Berbagai pendapat Abu Hanifah yang dibukukan oleh muridnya antara lain: Zhahir ar-Riwayah dan an-Nawadir yang dibukukan oleh Muhammad bin Hasan
asy-Syaibani, Al-Kafi yang dibukukan
oleh Abi Al-Fadi Muhammad bin Muhammad bin Ahmad Al-Maruzi (w. 344 H), Al-Mabsut (syarah al-Kafi
dan dianggap sebagai kitab induk mazhab Hanafi) yang dibukukan pada abad ke-5
oleh Imam as-Sarakhsi, Al-Kharaj, Ikhtilaf Abu Hanifah wa Ibn Abi Laila, yang dilestarikan oleh
Imam Abu Yusuf yang dikenal sebagai peletak dasar usul fiqh madzhab Hanafi.
Madzhab Hanafi sebagaimana dipatok oleh
pendirinya, sangat dikenal sebagai terdepan dalam masalah pemanfaatan akal/logika
dalam mengupas masalah fikih. Oleh para pengamat dianalisa bahwa di antara
latar belakangnya adalah karena beliau sangat berhati-hati dalam menerima
sebuah hadits. Bila beliau tidak terlalu yakin atas keshahihan suatu hadits, maka beliau lebih memlih untuk tidak
menggunakannnya. Dan sebagai gantinya, beliau menemukan begitu banyak formula
seperti mengqiyaskan suatu masalah
dengan masalah lain yang punya dalil nash
syar’i. Selain itu, karena kurang tersedianya hadits
yang sudah diseleksi keshahihannya di
tempat di mana beliau tinggal. Sebaliknya, begitu banyak hadits palsu, lemah
dan bermasalah yang beredar di masa beliau. Perlu diketahui bahwa beliau hidup
di masa 100 tahun pertama semenjak wafat nabi SAW, jauh sebelum era imam
Al-Bukhari dan imam Muslim yang terkenal sebagai ahli peneliti hadits.
2. MADZHAB
MALIKI (IMAM MALIK)
Imam Malik bernama lengkap Abu Abdullah Malik ibn Anas ibn Malik ibn Abi
Amir ibn Amr ibn Haris ibn Gaiman ibn Kutail ibn Amr ibn Haris Al-Asbahi.

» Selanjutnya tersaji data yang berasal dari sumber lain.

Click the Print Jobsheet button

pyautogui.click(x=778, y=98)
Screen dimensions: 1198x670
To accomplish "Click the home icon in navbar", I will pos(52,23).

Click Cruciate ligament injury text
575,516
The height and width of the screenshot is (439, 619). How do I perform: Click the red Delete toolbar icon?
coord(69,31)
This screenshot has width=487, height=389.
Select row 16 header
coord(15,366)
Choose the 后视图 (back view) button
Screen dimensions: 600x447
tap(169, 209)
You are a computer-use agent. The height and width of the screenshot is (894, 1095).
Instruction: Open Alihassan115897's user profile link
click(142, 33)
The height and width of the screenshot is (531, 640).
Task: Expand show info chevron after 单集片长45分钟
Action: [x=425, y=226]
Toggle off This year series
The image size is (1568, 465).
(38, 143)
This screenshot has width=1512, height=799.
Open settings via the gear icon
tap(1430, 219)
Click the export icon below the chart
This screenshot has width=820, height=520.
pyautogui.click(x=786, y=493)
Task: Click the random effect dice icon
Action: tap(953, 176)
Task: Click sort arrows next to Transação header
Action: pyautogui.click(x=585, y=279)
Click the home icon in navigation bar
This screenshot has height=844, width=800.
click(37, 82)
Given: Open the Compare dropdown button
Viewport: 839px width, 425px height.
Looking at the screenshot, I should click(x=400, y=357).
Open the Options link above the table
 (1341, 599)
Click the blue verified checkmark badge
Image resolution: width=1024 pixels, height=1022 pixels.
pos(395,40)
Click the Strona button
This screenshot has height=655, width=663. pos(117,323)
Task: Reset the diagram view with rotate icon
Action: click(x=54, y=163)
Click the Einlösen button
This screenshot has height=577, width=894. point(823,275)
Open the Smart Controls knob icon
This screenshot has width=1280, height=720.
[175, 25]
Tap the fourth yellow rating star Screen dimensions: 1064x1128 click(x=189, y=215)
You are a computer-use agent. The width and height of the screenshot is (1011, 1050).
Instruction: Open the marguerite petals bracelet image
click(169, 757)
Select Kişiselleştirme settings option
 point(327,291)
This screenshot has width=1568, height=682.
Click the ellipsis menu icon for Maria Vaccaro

Ia
lahir di Madinah pada tahun 93-179 H/712-796 M. Nama al-Asbahi, nisbah pada
Asbah salah satu kabilah di Yaman tempat salah satu kakeknya datang ke Madinah
dan ia tinggal di sana. Kakeknya tertinggi Abu Amir adalah sahabat Nabi SAW dan
mengikuti perang bersamanya kecuali perang Badar. Imam Maik dilahirkan pada
zaman Khalifah Walid bin Abdul Muluk dan meninggal pada zaman Harun ar-Rasyid
di Madinah.
Kakek dan ayah Imam Malik termasuk ulama hadist terpandang di Madinah. Maka
ia mencari ilmu di kota kelahirannya dan ia merasa di Madinah adalah kota
sumber ilmu yang berlimpah dengan ulama-ulama besarnya. Kecintaannya terhadap
ilmu menjadikan hampir seluruh hidupnya diabdikan dalam dunia pendidikan. Tidak
kurang empat khalifah (khalifah al-Mansur, al-Mahdi, Harun
ar-Rasyid, dan al-Makmun).
Perjalanan hidup Imam Malik tidak jauh berbeda dengan Imam Abu Hanifah, ia
pernah disiksa, diseret sampai bahunya terlepas, bahkan dipenjara karena sering
menjelaskan hadist-hadist sehingga masyarakat terdorong untuk memberontak dan
tidak mau membaiat khalifah. Pada masa akhir tuanya, ia
menderita sakit dan sakitnya bertambah parah. Banyak orang yang tidak tahu
sakit yang diderita Imam Malik. Ia meninggal di Madinah (179 H) pada usia 86
tahun.
Dalam pemikirannya, prinsip dasar madzhab Maliki adalah: Al-Qur’an, Sunnah Nabi SAW, ‘Ijma, Tradisi penduduk Madinah
(statusnya sama dengan sunnah menurut mereka), Qiyas, Fatwa sahabat, Al-maslahah al-mursalah, ‘urf, Istihsân, Istishâb, Sad adz-dzarî’ah, Syar’u man
qoblana.
Kemudian Imam Asy-Syatibi menyederhanakan dasar fikih madzhab Maliki tersebut
dalam empat hal, yaitu: Al-Qur’an, Sunnah Nabi SAW, Ijma’, Rasio.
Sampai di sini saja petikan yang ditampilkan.